▸ WHAT YOU SHOULD DO
Print the rows from the one containing "A propos (111, 2418)" through the one containing "Accueil (37, 1214)", both included, word for word.

▸ THE RECORDS
>> START
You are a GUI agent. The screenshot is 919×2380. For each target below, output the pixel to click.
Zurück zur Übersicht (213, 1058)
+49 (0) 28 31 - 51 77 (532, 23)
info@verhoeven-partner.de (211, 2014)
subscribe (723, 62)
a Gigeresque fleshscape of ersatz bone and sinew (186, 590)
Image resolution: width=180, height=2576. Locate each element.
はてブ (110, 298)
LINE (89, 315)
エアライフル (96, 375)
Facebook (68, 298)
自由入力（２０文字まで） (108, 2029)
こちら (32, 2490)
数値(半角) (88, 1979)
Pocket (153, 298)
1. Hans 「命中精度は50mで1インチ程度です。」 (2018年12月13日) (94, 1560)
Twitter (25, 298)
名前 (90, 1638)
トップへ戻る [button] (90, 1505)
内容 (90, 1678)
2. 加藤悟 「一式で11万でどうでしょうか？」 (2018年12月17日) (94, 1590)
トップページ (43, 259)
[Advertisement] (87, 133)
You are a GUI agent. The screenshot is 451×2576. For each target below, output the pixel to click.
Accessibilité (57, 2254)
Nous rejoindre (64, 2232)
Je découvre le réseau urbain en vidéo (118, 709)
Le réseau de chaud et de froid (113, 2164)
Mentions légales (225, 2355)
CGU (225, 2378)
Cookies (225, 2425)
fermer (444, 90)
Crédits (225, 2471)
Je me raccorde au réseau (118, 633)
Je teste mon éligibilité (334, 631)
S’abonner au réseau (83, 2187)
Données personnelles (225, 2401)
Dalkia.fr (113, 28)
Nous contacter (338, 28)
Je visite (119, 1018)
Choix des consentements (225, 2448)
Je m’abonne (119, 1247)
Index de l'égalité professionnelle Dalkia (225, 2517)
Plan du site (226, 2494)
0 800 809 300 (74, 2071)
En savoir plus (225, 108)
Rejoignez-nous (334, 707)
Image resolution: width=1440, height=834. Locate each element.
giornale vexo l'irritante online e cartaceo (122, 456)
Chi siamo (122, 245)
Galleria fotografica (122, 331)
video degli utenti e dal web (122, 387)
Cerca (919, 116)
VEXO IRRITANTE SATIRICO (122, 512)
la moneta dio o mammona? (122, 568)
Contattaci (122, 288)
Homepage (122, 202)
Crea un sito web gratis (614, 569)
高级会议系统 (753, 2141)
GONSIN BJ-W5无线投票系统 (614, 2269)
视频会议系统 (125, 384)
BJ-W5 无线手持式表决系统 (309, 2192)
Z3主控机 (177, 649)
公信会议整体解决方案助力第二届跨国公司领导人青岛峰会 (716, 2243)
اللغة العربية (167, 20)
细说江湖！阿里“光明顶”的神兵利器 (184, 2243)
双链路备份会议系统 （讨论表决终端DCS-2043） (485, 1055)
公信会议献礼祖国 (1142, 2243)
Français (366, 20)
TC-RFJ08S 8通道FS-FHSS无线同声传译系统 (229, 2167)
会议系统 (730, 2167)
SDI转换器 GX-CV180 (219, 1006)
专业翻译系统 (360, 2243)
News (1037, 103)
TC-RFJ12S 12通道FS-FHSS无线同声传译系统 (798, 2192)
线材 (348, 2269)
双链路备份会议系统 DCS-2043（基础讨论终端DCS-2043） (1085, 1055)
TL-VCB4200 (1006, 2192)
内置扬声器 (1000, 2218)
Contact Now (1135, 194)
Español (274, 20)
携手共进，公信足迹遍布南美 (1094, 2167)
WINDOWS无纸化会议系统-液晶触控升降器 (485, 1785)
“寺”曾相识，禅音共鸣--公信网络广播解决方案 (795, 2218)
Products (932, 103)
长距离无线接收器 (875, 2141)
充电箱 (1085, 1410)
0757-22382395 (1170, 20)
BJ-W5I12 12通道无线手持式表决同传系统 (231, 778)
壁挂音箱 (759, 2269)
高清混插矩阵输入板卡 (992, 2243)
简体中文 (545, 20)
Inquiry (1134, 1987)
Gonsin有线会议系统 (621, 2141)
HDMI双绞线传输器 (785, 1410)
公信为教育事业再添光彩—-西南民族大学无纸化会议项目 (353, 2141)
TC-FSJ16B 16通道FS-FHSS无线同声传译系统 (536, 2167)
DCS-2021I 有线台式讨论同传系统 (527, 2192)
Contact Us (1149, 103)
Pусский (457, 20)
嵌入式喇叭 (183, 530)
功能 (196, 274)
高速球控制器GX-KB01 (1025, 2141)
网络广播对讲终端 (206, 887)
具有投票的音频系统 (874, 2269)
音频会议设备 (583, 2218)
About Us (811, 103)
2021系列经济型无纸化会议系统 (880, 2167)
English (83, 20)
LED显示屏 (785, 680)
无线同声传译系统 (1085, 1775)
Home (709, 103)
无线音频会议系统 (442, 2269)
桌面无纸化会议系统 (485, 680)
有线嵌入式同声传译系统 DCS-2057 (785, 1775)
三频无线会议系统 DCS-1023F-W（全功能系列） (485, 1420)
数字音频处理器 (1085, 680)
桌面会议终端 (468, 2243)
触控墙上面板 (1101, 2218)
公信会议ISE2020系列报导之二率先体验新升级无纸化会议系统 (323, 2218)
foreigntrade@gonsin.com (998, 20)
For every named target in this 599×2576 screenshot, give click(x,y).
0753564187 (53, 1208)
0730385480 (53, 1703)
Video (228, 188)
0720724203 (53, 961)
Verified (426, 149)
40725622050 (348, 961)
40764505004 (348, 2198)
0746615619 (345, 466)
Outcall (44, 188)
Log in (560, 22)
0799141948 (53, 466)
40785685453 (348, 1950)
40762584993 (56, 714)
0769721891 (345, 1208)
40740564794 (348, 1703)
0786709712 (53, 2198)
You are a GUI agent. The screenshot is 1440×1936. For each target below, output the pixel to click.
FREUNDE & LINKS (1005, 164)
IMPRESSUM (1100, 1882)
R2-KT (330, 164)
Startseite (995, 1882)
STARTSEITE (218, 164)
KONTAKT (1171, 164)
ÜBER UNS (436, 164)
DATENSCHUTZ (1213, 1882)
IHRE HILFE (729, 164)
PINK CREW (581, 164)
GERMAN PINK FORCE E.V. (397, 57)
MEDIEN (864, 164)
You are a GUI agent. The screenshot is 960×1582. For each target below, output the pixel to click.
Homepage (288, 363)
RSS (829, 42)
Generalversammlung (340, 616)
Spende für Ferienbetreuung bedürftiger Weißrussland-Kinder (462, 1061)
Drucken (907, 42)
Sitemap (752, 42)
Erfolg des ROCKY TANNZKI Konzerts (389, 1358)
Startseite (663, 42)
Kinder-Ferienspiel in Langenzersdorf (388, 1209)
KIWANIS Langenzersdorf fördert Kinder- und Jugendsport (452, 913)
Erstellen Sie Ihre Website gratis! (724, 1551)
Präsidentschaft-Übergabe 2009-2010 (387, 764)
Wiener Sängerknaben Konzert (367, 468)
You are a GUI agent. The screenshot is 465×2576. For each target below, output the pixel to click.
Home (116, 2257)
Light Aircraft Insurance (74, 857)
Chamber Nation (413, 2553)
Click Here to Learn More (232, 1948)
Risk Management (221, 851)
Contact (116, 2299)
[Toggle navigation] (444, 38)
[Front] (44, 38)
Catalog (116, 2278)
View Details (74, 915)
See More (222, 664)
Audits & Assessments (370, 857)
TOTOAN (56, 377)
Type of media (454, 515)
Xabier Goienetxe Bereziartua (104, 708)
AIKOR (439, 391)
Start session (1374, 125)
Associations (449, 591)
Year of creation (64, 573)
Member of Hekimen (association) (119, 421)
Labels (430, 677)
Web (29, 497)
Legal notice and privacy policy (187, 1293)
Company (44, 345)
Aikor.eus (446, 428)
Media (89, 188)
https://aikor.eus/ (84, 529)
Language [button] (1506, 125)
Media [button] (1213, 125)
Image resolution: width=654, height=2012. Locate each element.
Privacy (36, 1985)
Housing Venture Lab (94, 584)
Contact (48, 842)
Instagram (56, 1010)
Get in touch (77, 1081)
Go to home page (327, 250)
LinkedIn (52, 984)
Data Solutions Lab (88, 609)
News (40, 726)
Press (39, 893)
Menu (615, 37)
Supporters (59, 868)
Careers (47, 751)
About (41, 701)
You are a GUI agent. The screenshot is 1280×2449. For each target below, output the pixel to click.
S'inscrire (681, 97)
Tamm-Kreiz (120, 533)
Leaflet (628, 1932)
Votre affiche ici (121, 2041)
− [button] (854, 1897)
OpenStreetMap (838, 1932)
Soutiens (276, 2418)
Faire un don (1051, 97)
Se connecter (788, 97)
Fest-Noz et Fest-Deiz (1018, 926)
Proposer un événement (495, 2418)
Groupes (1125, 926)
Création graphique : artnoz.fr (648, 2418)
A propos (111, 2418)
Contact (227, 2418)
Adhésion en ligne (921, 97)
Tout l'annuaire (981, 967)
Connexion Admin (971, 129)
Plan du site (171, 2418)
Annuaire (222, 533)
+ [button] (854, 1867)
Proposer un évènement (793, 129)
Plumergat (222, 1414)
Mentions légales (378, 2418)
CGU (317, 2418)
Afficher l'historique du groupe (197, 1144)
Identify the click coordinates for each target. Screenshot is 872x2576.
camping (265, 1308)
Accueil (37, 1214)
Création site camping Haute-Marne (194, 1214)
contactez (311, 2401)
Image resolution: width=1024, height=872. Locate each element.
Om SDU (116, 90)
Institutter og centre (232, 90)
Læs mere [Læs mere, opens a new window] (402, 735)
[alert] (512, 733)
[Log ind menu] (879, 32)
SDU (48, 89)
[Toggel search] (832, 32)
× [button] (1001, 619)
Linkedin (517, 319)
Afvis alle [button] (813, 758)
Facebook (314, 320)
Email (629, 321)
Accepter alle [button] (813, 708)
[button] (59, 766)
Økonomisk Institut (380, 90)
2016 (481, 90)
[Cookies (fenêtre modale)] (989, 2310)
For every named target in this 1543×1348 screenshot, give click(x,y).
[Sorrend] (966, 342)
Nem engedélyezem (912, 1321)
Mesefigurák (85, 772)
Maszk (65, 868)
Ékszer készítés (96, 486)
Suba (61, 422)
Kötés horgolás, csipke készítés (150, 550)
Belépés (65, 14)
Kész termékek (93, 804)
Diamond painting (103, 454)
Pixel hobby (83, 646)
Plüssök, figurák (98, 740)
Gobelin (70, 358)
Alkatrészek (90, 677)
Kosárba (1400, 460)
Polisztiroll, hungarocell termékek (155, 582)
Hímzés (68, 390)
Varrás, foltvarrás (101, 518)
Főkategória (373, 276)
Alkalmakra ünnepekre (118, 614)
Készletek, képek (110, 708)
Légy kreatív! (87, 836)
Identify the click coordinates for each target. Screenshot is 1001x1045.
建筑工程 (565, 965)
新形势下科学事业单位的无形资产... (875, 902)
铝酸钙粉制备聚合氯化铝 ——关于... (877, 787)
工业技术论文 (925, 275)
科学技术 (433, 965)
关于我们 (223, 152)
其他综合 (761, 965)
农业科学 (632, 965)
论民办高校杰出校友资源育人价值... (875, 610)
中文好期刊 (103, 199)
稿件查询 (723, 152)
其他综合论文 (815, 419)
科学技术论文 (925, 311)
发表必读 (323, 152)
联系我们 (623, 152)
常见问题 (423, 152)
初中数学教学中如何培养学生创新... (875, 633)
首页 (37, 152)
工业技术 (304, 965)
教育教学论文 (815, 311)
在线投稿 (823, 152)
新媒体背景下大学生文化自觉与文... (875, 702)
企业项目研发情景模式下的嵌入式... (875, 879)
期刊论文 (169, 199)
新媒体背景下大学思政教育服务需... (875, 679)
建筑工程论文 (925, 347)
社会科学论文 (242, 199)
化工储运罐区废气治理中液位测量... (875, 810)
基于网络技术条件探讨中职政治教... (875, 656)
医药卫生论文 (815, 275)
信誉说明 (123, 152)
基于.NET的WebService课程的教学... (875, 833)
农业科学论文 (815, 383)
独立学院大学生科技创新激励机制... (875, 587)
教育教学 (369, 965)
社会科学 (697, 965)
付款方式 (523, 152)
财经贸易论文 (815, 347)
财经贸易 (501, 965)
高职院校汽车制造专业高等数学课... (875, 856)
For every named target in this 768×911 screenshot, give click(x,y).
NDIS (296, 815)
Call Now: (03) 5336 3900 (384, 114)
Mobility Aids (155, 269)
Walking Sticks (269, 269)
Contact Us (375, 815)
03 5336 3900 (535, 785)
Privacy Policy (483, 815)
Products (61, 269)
>> END
▸ SOLUTION
A propos (111, 2418)
Contact (227, 2418)
Adhésion en ligne (921, 97)
Tout l'annuaire (981, 967)
Connexion Admin (971, 129)
Plan du site (171, 2418)
Annuaire (222, 533)
+ [button] (854, 1867)
Proposer un évènement (793, 129)
Plumergat (222, 1414)
Mentions légales (378, 2418)
CGU (317, 2418)
Afficher l'historique du groupe (197, 1144)
Identify the click coordinates for each target. Screenshot is 872x2576.
camping (265, 1308)
Accueil (37, 1214)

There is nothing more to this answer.